-------- Data to process

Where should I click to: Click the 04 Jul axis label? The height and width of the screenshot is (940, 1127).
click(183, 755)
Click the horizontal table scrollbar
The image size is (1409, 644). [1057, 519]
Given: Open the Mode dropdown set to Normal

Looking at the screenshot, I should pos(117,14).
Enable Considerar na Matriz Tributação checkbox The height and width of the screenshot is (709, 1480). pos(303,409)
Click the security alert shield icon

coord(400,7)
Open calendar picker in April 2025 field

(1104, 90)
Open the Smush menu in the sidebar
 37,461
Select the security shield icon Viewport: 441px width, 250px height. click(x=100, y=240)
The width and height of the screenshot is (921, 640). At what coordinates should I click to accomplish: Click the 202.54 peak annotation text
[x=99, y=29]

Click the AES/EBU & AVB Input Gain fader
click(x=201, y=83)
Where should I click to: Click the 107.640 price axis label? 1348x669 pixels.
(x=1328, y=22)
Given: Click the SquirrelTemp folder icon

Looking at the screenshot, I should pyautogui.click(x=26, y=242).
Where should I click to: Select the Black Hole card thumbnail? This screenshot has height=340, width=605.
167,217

----------------

A complete and exact reproduction of the data is needed.

→ **Response area**
Where should I click to: Click the 04 Jul axis label? The height and width of the screenshot is (940, 1127).
click(183, 755)
Click the horizontal table scrollbar
The image size is (1409, 644). [1057, 519]
Given: Open the Mode dropdown set to Normal

Looking at the screenshot, I should pos(117,14).
Enable Considerar na Matriz Tributação checkbox The height and width of the screenshot is (709, 1480). pos(303,409)
Click the security alert shield icon

coord(400,7)
Open calendar picker in April 2025 field

(1104, 90)
Open the Smush menu in the sidebar
 37,461
Select the security shield icon Viewport: 441px width, 250px height. click(x=100, y=240)
The width and height of the screenshot is (921, 640). At what coordinates should I click to accomplish: Click the 202.54 peak annotation text
[x=99, y=29]

Click the AES/EBU & AVB Input Gain fader
click(x=201, y=83)
Where should I click to: Click the 107.640 price axis label? 1348x669 pixels.
(x=1328, y=22)
Given: Click the SquirrelTemp folder icon

Looking at the screenshot, I should pyautogui.click(x=26, y=242).
Where should I click to: Select the Black Hole card thumbnail? This screenshot has height=340, width=605.
167,217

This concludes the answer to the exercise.